Once, I had a student write an essay in my composition class about abortion, as they often do. She was very adamantly pro-life, and the assignment was to explore the other side of the issue. She met with me one on one, eighteen years old and flustered, because what she had researched dealt with women seeking that procedure because they had been raped. This was not, she told me, something she thought happened in real life. That was an Event for books or movies or art, but not something that happened in reality, and, in turn, it was something she was safe from, like monsters under the bed or Jabberwocky’s or talking animals, all make believe.

She stared at me in a way that made me think she wanted nothing more than for me to tell her it was a nightmare that couldn’t touch her outside of her unconsciousness, and the narratives she read were just words on a page, not the lives of women, and men, who experience. It was kinder to not lie to her, and though I wanted to comfort her, I nodded and said yes, this happens. To a lot of us.

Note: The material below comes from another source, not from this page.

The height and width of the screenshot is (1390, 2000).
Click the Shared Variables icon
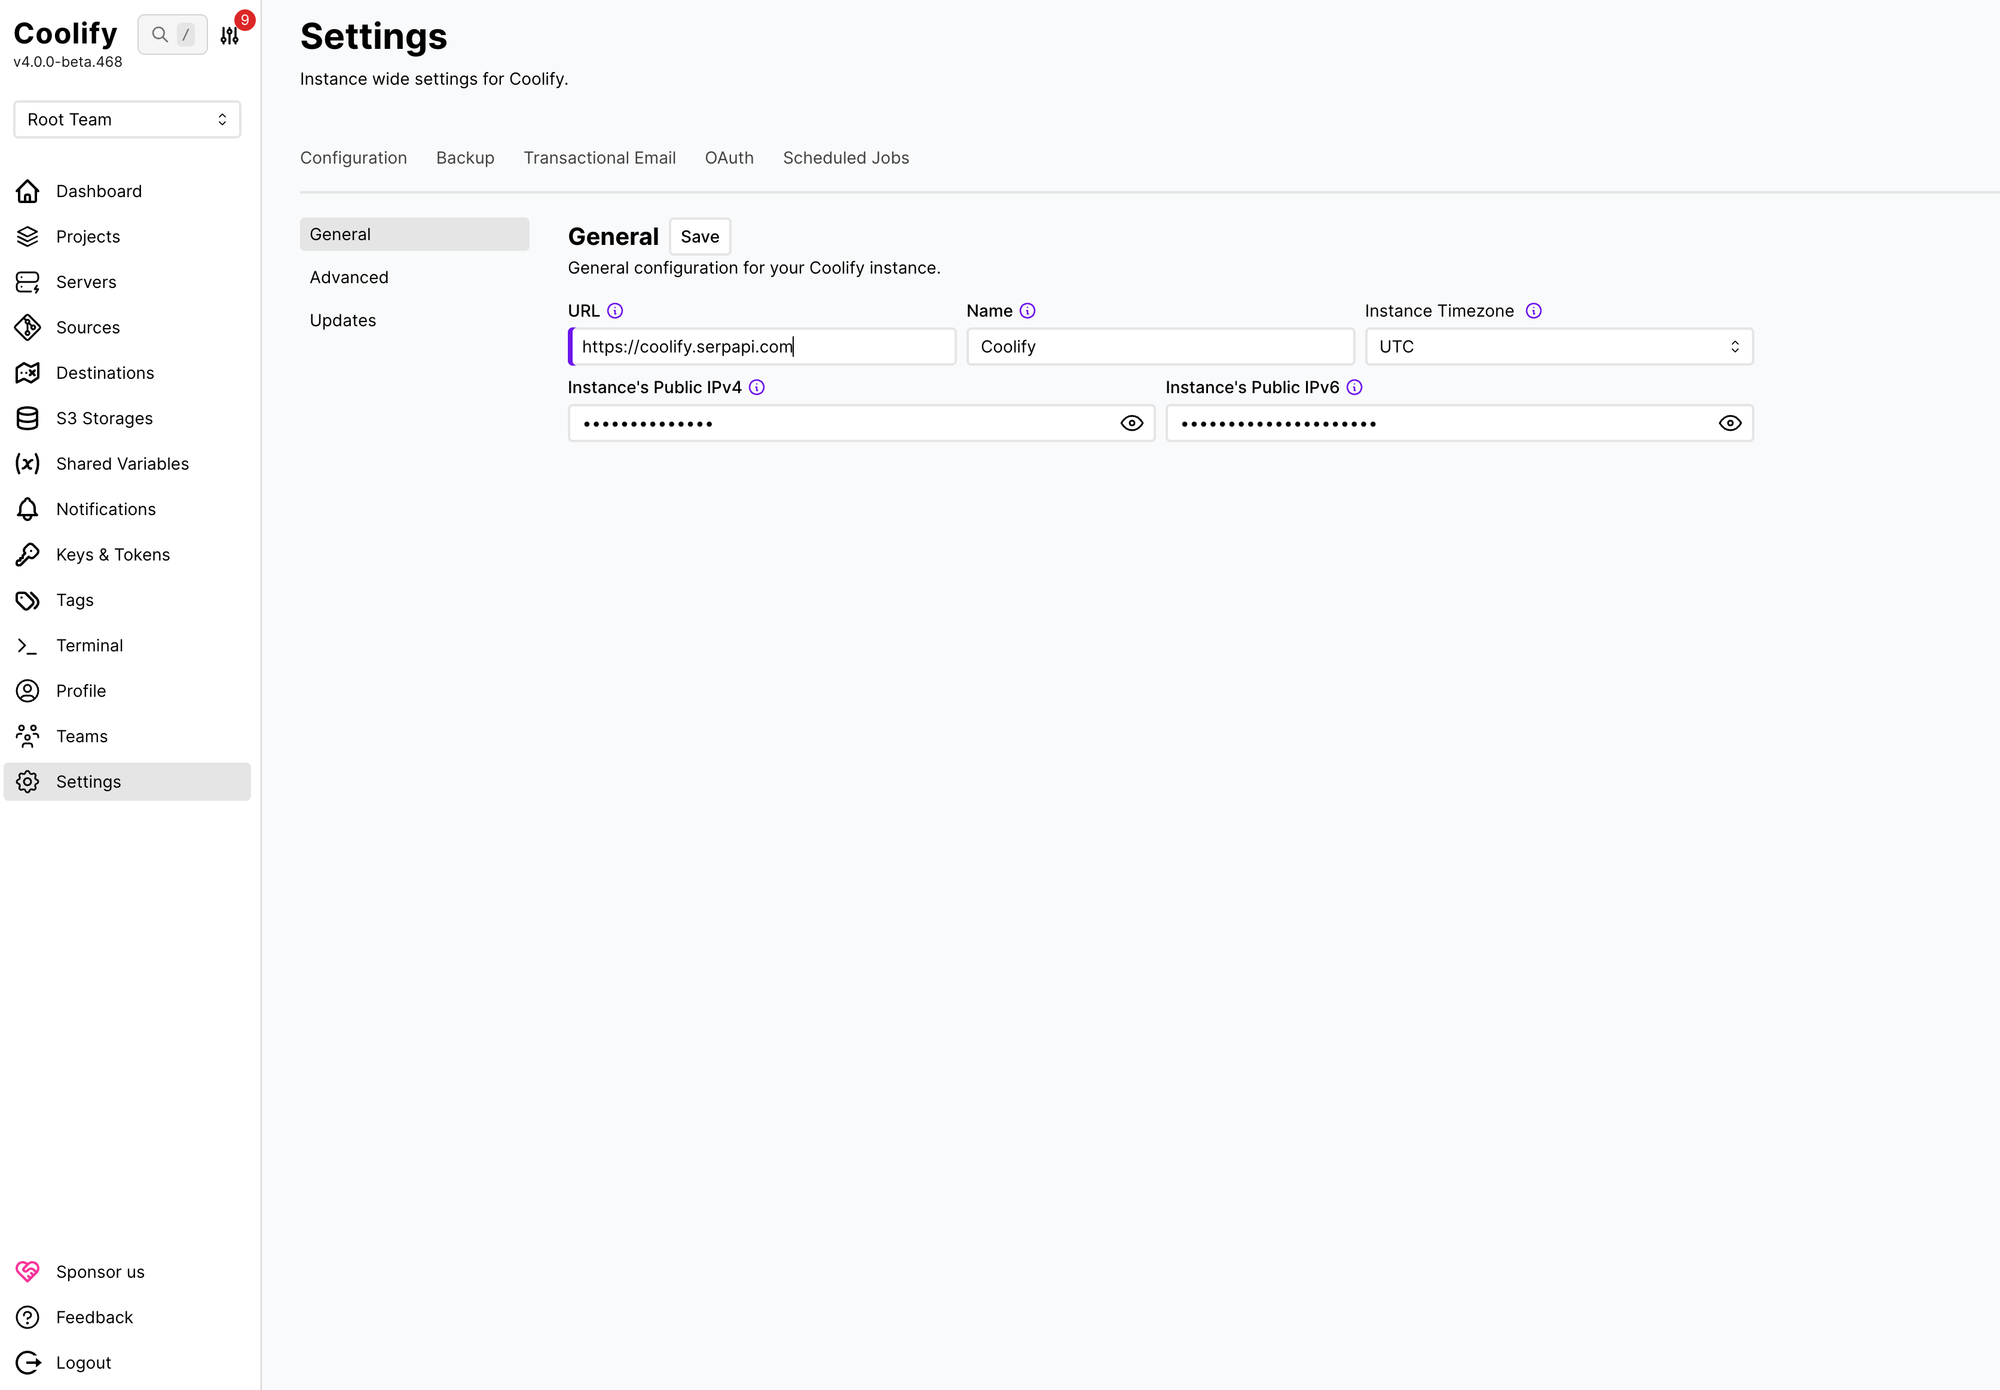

When these stories break, there’s a little bit of our collective protective shield that gets cracked apart, and we have to re-evaluate our relationships with people we thought we knew. We think of people as having a cohesive identity: Man or Woman. Writer or Reader. Consumer or Consumed. Monster or Victim. Yet those identities blur, morph, shift, or fade away, and no matter how many descriptors we come up with, it is not always readily apparent who it is that we are looking at, who we are talking to, whose words we enjoy or are terrorized by when we read them. Our identities are deeply complex, and to the multitude of victims or survivors of these monstrous acts, it is almost impossible to tell them apart from anyone else. That identity gets carved on your bone, hidden away, but hurts every so often, like the elderly feel before it storms.

Believe it.

This is what the wreckage of this storm will look like: a frenzy of distancing ourselves from the men who committed these acts, a re-evaluation of our complacency in allowing, that which we did allow, these acts to go on for far too long, the unfortunate call for compassion for those who perpetuate, with little compassion for those who experience and, with all hope, that it is addressed at AWP out in the open, and not just in whispers in corners of the hallway or in digital spaces. But the frenzy often forgets the people who are hurt by this: the narrative is always dedicated to and driven by those who harm, the final act of ownership and control. And those who carry it in their bones become numbers or boogeyvictims of their own.

Please don’t forget that you know them, too.